If you have a bare area on the body because of a wound, of course you're going to disinfect it first but if you feel it needs an antibiotic covering, why not use Neosporin antibiotic cream twice a day or use Nolvasan liquid? If the wound is deep, you would probably use a systemic antibiotic and that should also help stave off infection. Most superficial wounds are better off healing dry anyway. I recently had a bird that had been hit by a car. The tail feathers were completely off and the feathers on his back were also scraped off. He wasn't bloody but the area was red from irritation. I would never think of using an ointment on his back but simply used Nolvasan disinfectant liquid twice a day and everything grew back very nicely and he's now back out there.

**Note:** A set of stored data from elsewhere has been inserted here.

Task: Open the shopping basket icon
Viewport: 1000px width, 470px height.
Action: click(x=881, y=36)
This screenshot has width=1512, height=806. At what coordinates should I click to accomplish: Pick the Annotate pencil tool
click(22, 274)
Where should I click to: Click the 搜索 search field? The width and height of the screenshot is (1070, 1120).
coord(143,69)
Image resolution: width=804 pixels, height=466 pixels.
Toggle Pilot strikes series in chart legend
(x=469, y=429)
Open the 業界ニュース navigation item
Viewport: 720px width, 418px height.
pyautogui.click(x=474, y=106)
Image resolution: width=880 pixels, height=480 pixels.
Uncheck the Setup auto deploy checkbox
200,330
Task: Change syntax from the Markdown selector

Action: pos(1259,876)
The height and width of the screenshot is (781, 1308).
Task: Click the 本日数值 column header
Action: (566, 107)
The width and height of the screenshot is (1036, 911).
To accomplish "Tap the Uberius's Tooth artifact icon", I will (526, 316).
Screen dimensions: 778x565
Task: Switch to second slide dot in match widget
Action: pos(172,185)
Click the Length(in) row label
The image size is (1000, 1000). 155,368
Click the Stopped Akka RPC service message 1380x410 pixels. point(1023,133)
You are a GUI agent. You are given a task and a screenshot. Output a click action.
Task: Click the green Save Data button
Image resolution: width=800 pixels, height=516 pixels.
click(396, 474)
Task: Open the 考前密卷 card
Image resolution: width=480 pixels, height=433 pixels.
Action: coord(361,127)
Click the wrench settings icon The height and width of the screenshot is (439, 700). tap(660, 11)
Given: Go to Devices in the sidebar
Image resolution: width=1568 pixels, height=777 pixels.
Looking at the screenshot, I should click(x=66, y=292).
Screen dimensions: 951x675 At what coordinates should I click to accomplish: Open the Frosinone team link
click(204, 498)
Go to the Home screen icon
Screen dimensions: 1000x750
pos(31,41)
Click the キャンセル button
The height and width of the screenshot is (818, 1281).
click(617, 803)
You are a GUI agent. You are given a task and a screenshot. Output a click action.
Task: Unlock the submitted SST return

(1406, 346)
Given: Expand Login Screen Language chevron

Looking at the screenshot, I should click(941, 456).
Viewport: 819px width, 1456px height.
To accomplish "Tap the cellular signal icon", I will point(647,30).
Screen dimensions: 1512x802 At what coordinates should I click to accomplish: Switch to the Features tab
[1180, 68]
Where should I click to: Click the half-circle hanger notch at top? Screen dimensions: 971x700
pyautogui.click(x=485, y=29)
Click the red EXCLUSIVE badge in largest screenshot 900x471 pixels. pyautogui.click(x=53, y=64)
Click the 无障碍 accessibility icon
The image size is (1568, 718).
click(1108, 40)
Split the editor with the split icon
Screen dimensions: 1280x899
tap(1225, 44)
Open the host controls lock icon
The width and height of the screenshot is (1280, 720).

Let's say a bird has been scalped. It's going to take weeks for the skin to re-cover. Reti wrote that she used Neosporin ointment in that situation. It's not necessary because all that has to be done assuming that there is no infection there, is to disinfect the area with Nolvasan liquid twice a day. That area doesn't infect that easily. The alternative is to use a cream.

For mites or feather lice, why not use a dusting powder like Sevin? Also, you can use Ivermectin or Scatt. The liquid Ivermectin can be used as a wormer or a drop can be put on the back of the neck, directly on the skin to help kill mites and lice. Scatt is applied topically. Yes, you are smothering the bugs with ointment but you're also clogging the pores so I wouldn't kill them that way and you know that you're not getting all of them. Besides, who is to say feather mites are causing an area to become bare? If the mite infestation is that bad, you would probably see a black scab over the area rather than a bare spot. I often see bare spots around the face and scalp of young birds and it's usually caused by their roosting in small areas where their facial and head feathers get rubbed off by the overhang. 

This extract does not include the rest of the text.